The DCD-1600NE has the facility to play CD-+R & DVD-+R and so a solution is to download high res files onto my Mac and burn them onto disk, thereby creating homemade SACDs. This has been partially successful.
Let’s start with the failures first. I downloaded both Steely Dan’s Gaucho and Talk Talk’s Colour of Spring as 24/96k AIFF before burning them to DVD-R using iTunes - burn - DVD. They played as an album should from the Mac via USB. With the burned disks though, whilst the sound quality of the music was superb, there was a terrible loud hiss of 1 second right at the end of each track. Digital out to the PMA-2500NE amp DAC and the same ear splitting hiss. Stick the burned DVD-R into the Panasonic Blu Ray though and all works fine - a little groan as it finds the next track, but no truly awful hiss at the end of each, suggesting this issue is Denon related. Sound quality from the Blu Ray player, using the Yamaha AV preamp (Pure Direct) and Denon power amp (HT Bypass) is a BIG step down, flat, dull and sounding like a very compressed file, not a high res one. I have oft read on here that such a set up is a viable option for stereo music playback - indeed it was recommended to me not to bother with a stereo amp & CD player as the RX-A3070 and UB820 are very good indeed. Sorry, but no. I am listening as I type and the difference is huge (update - listening from Mac via Airplay to RX-A3070 preamp - HTBypass and via USB to PMA-2500NE the difference is a lot closer, suggesting the main difference is the players). The hiss makes the DVD-R unlistenable to which is a real shame - the sound quality is slightly cleaner than playing the download via USB, possibly because I’ve needed to put an iFi iDefender3.0 onto the USB to address a ground loop issue with partial success (I only get the ground loop when both USB and HT Bypass are connected. Remove one and the loop breaks. The Mac is on a different ring main)

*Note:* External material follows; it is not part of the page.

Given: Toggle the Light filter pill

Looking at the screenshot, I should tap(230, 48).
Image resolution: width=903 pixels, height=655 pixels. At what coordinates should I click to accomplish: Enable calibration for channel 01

So onto the success - DSD download. I have downloads in 5.6 DSD128 (double the resolution of SACD) of Eddie Daniels’ Heart of Brazil and Rachel Podger’s Bach Cello Suites transcribed to violin. The latter is available as a SACD but I instead chose to purchase multi format downloads to play around with to hear which I prefer. I was expecting much of a muchness but found DSD provided a fuller, more grounded sound to 24/192 FLAC. DSD files, however, are very large. At 6.5GB Eddie Daniels requires a dual layer DVD+R, which the Denon can play no problem and at 10.5GB Podger’s required 2 disks - a dual layer and a standard single layer. Sound quality is simply superb though. Breathtaking. And no hiss! Just a modest double click between tracks (instead of the Panasonic’s groan) that I can easily live with. But like SACD, DSD DVD-Rs can’t play digital out to make the most of the PMA-2500 DAC (AIFF hi-res can though). Unlike SACD they do play in the Panasonic. As well as large file size, DSDs also have the SACD problem of availability. I went to download DSD files of Michael Jackson’s Thriller and Norah Jones’ Come Away With Me from a U.S. site, where such things are available, only for the purchase to be refused due to me being in the U.K.
I have since tried WAV, FLAC and MQA all with success - and these can be played into the PMA-2500 DAC.
Downloaded CDs work absolutely fine burned onto a CD-R using iTunes - burn - CD and play exactly the same as the original CD.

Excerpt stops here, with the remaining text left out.